- **Goal of the exercise**
Hand back every line from the beginning of the data below through the line containing "Screen dimensions: 1360x626", word for word and free of pictures.

- **Information**
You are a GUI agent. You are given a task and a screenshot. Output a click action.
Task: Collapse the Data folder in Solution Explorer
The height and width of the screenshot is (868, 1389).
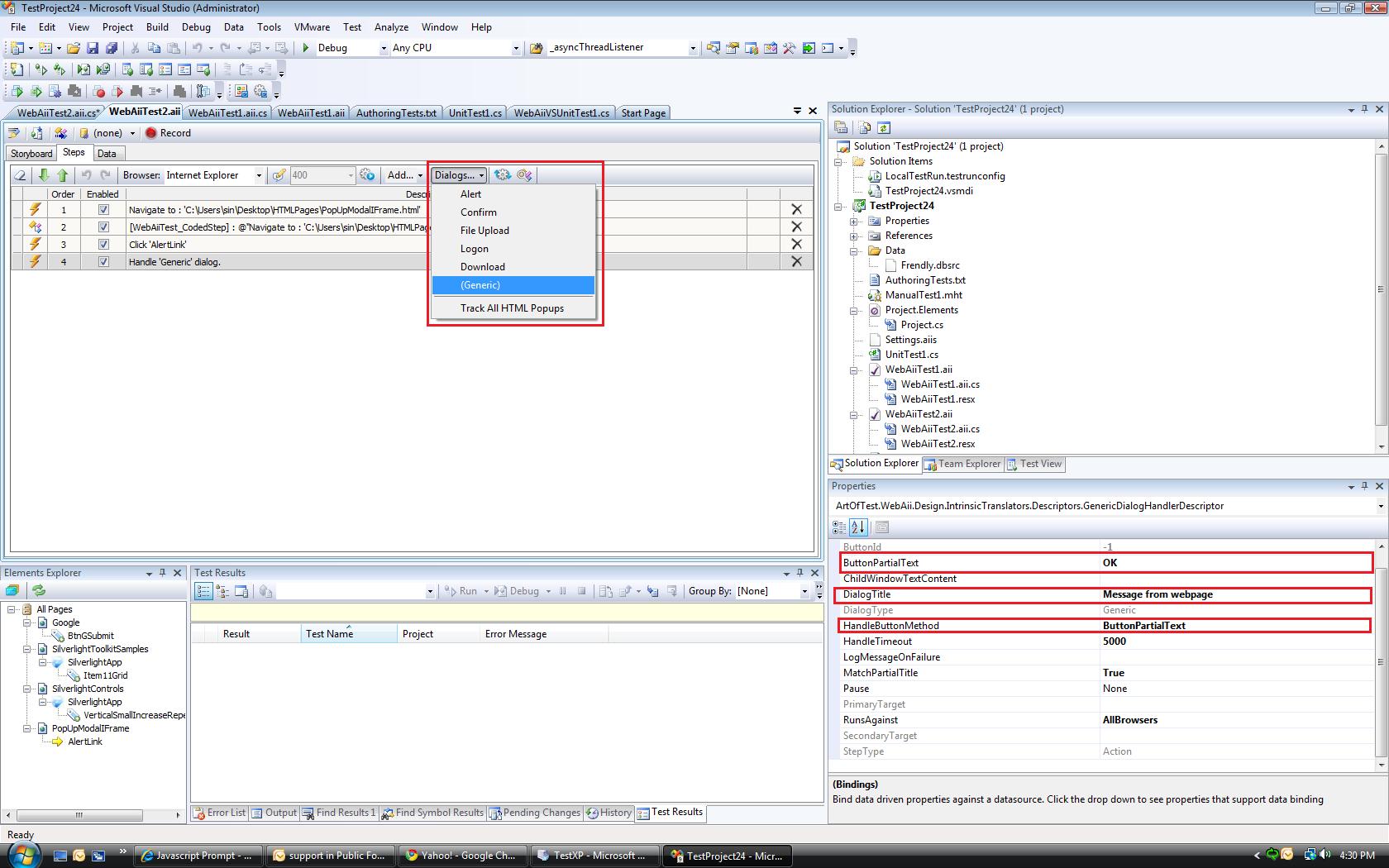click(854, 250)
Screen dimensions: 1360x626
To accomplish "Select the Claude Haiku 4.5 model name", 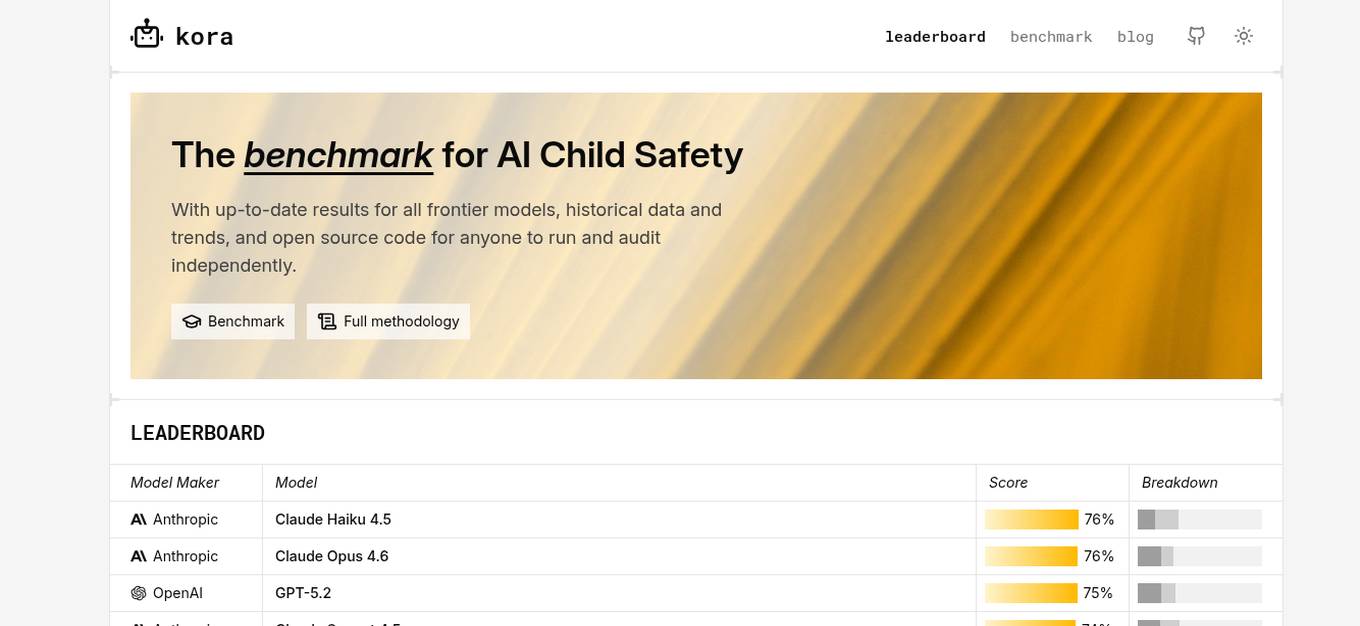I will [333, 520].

- **Written reply**
You are a GUI agent. You are given a task and a screenshot. Output a click action.
Task: Collapse the Data folder in Solution Explorer
The height and width of the screenshot is (868, 1389).
click(854, 250)
Screen dimensions: 1360x626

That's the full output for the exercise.